Wichtige Erkenntnisse
- Autonome Roboter reduzieren den Einsatz von Pestiziden und Handarbeit.
- Künstliche Intelligenz und Drohnen optimieren die Unkrauterkennung.
- Digitale Marktplätze bekämpfen Lebensmittelverschwendung effizient.
- Klimaneutrale Landwirtschaft ist durch CO₂-Speicherung im Boden erreichbar.

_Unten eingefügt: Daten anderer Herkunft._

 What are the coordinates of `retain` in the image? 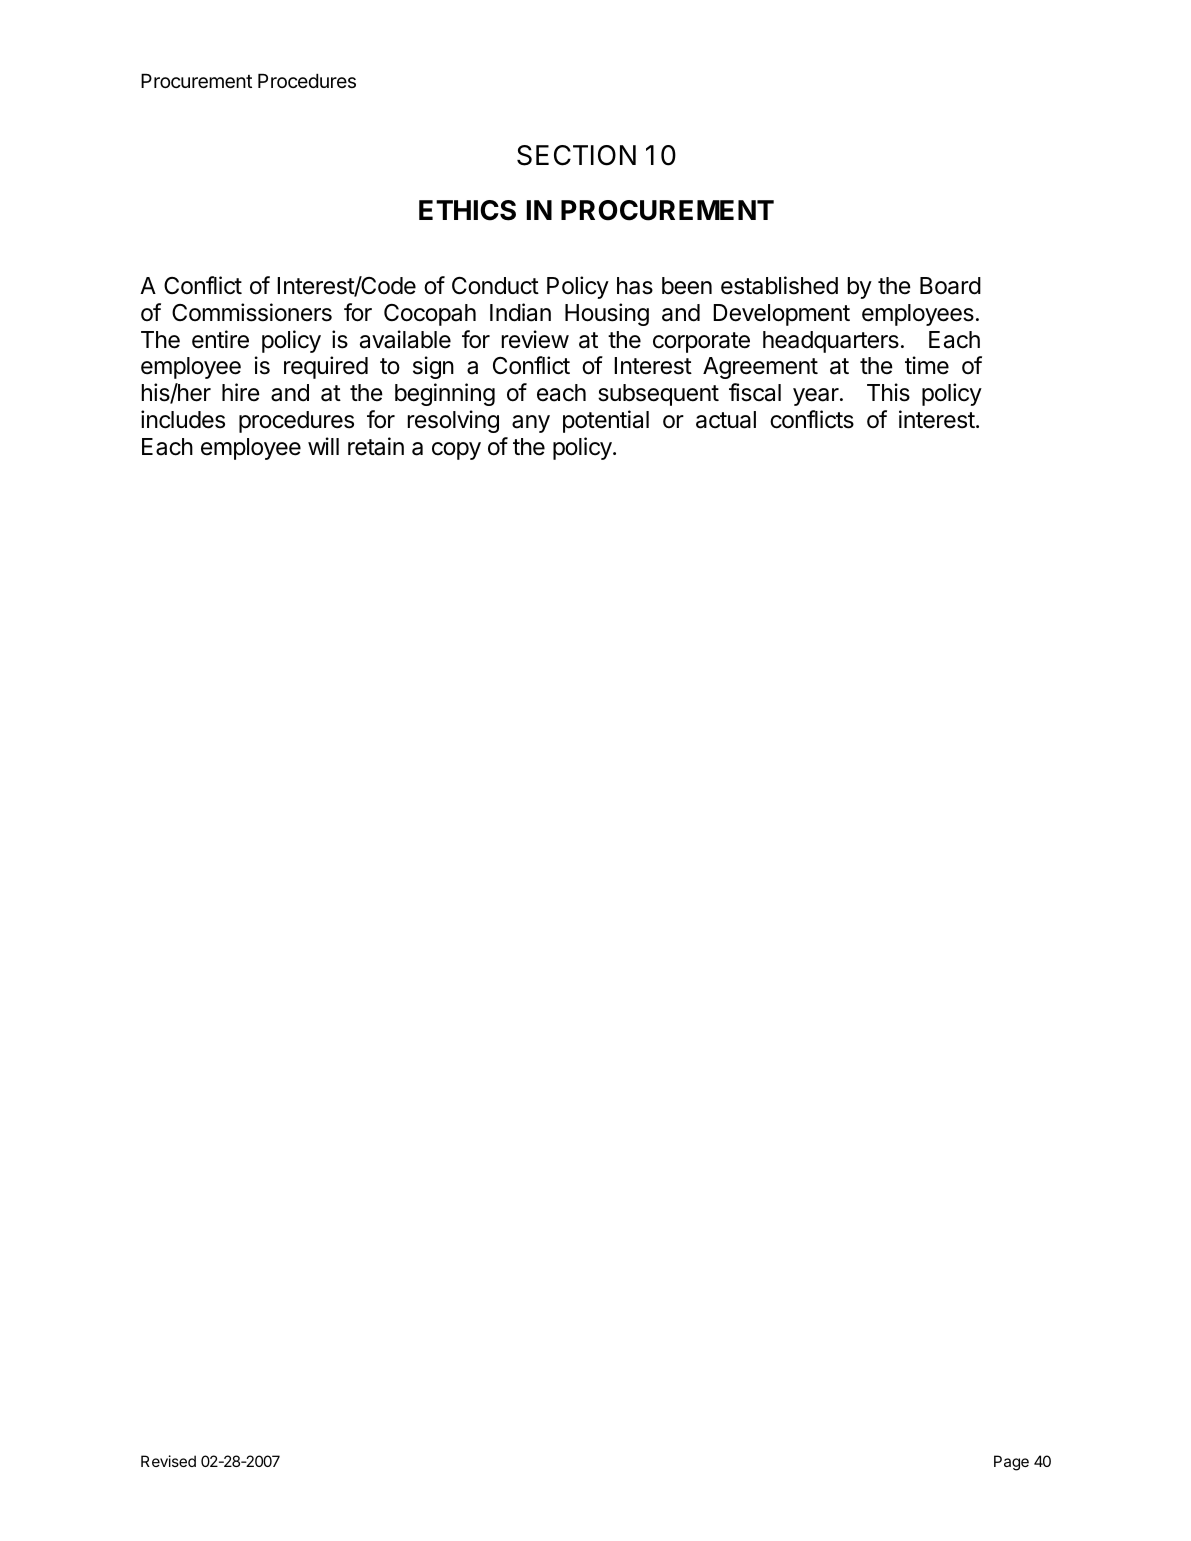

- Finanzielle Anreize sind nötig, um die Grundversorgung weltweit zu sichern.
Roboter im Feld: Präzision statt Pestizide
Der Einsatz von Robotern revolutioniert die Unkrautbekämpfung. Dies ist besonders wichtig für die Biolandwirtschaft, wo Handarbeit teuer und Personal Mangelware ist. Daniel Vetterli von der Vetterlifarm setzt seit 2020 auf den Roboter „FarmDroid“ im Biozuckerrübenanbau. Dieser Roboter jätet autonom die Zwischenräume der Pflanzen und reduziert die nötige Handarbeit um bis zu 50 Prozent.

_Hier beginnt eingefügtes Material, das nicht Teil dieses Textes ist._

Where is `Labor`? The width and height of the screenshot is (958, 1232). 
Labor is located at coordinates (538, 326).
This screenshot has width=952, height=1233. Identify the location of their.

Ein weiteres Beispiel ist das ETH-Spin-off Caterra. CTO Radek Zenkl erklärte, dass ihr batteriebetriebener Roboter Unkraut mit Laserstrahlen beseitigt. Er navigiert voll autonom per GPS durch die Felder. Ein Deep-Learning-Algorithmus ermöglicht es dem Roboter, präzise zwischen Nutzpflanzen, Unkraut und Erde zu unterscheiden. Diese Technologie minimiert den Einsatz von Pflanzenschutzmitteln erheblich.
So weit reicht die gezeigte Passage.